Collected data

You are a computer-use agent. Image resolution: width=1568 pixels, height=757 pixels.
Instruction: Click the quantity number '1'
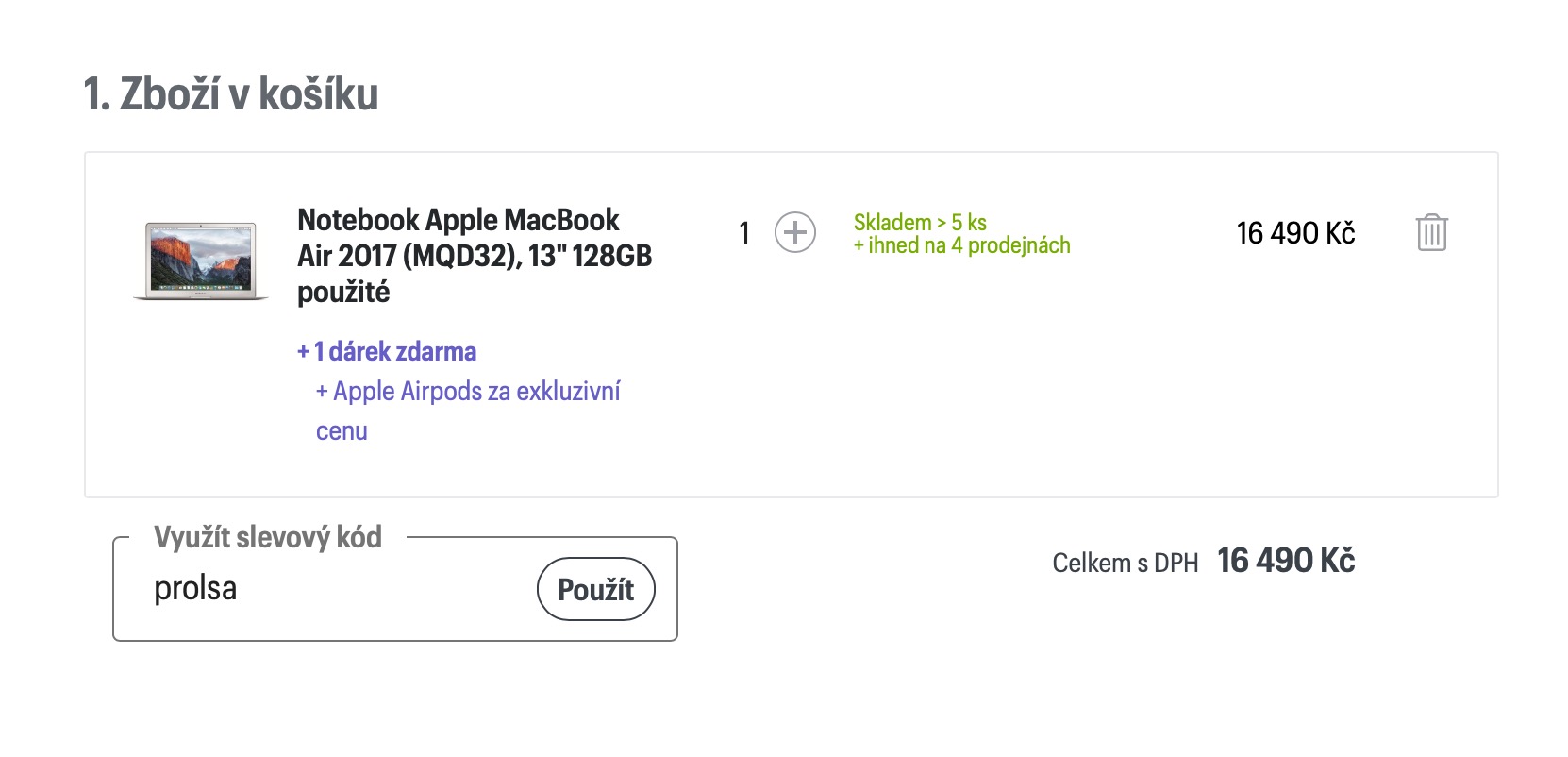pyautogui.click(x=744, y=232)
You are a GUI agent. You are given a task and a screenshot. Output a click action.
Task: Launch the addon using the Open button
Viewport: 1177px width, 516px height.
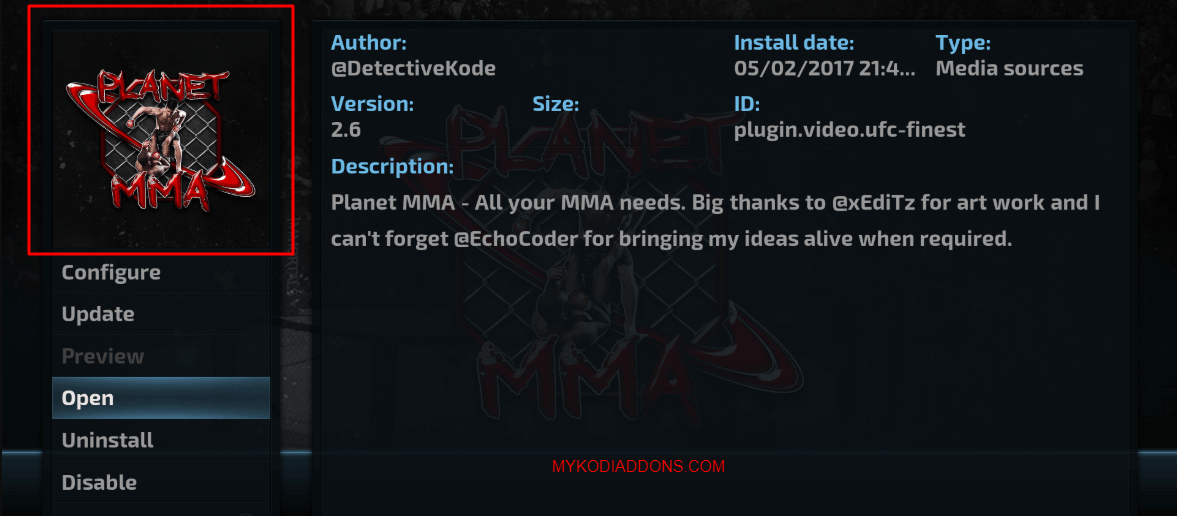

* **What you should do**
The last line of the entries marks the end, and the line with "You are a GUI" marks the start. Output exactly those two lines and every line between them, nothing else, with the pictures left out.

* **Response area**
You are a GUI agent. You are given a task and a screenshot. Output a click action.
Task: Launch the addon using the Open button
Viewport: 1177px width, 516px height.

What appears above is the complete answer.